Stamp fordert Rot-Grün auf, Landesintegrationsgesetz zügig vorzulegen

Joachim Stamp Am Sonntag hat sich der türkische Ministerpräsident Recep Tayyip Erdogan für die Integration und gegen eine "Assimilation" der in Deutschland lebenden Türken ausgesprochen. Bei seiner Rede in Düsseldorf vor 11.000 Zuhörern forderte er, dass türkische Kinder in Deutschland zuerst ihre Muttersprache lernen sollten. FDP-Generalsekretär Joachim Stamp bezeichnete das Erlernen der deutschen Sprache jedoch als notwendige Voraussetzung für die Integration. Er forderte die Landesregierung auf, das Landesintegrationsgesetz zügig vorzulegen.
FDP-Generalsekretär Joachim Stamp kritisierte die Äußerungen Erdogans. „Kein ernstzunehmender politischer Akteur beabsichtigt, Zuwanderern ihre eigene kulturelle Geschichte zu nehmen. Wer dies suggeriert, schadet den Integrationsbemühungen“, so Stamp.
Für die FDP sei zudem klar, „dass jedes Kind beste Bildungschancen erhalten muss“. Das Erlernen der deutschen Sprache sei dabei eine notwendige Voraussetzung. Es wäre auch hilfreich, „wenn nicht nur Kinder, sondern auch Erwachsene, die ihre Zukunft dauerhaft in Deutschland sehen, eine hohe Priorität darauf legen würden, bestehende Sprachdefizite abzubauen“. Hier müsse auch die deutsche Gesellschaft Zuwanderer „noch besser fördern und das Kursangebot weiter optimieren“.
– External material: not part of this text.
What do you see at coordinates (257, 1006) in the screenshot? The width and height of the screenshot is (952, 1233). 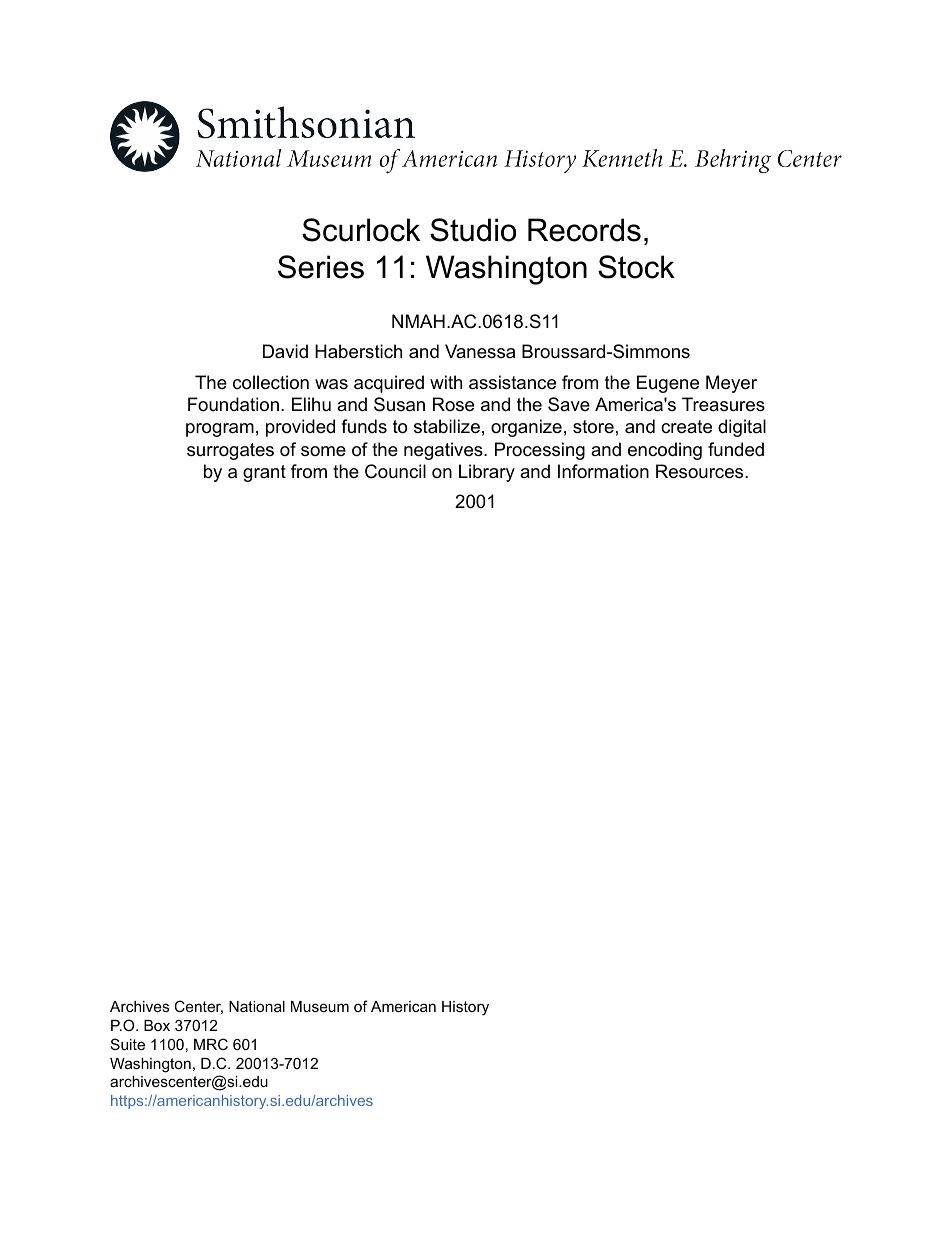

Stamp forderte zudem ein tragfähiges Gesamtkonzept. Die Landesregierung dürfe mit dem Landesintegrationsgesetz daher nicht bis 2012 warten, sondern müsse „endlich einen ersten Entwurf vorzulegen. Das wäre ein wichtiges Signal, dass Integration weiterhin den notwendigen Stellenwert in Nordrhein-Westfalen behält und Defizite systematisch abgebaut werden können."
FDP-Integrationspolitiker Serkan Tören machte deutlich, dass jeder Mensch in Deutschland frei sei in seiner Entscheidung, wie er sich in die Gesellschaft integriert. "Von einer Assimilierung zu trennen, ist die Notwendigkeit, die deutsche Sprache in Deutschland zu beherrschen", so Tören. Denn die Sprache sei die Grundvoraussetzung der Integration in die Gesellschaft und zur Teilhabe. "Niemand will die Ursprungssprache der Migranten dabei in irgendeiner Weise antasten", sagte Tören.
FDP-Generalsekretär Christian Lindner attestierte Erdogans Rede einen "verstörenden Charakter". "Wir wollen, dass diese Menschen Deutschland als Heimat und die Türkei als Herkunft begreifen." Diese Prioritätenfolge relativiere Erdogan. Wer dauerhaft in Deutschland lebt und Rechte in Anspruch nimmt, müsse Deutsch lernen, bekräftigte Lindner.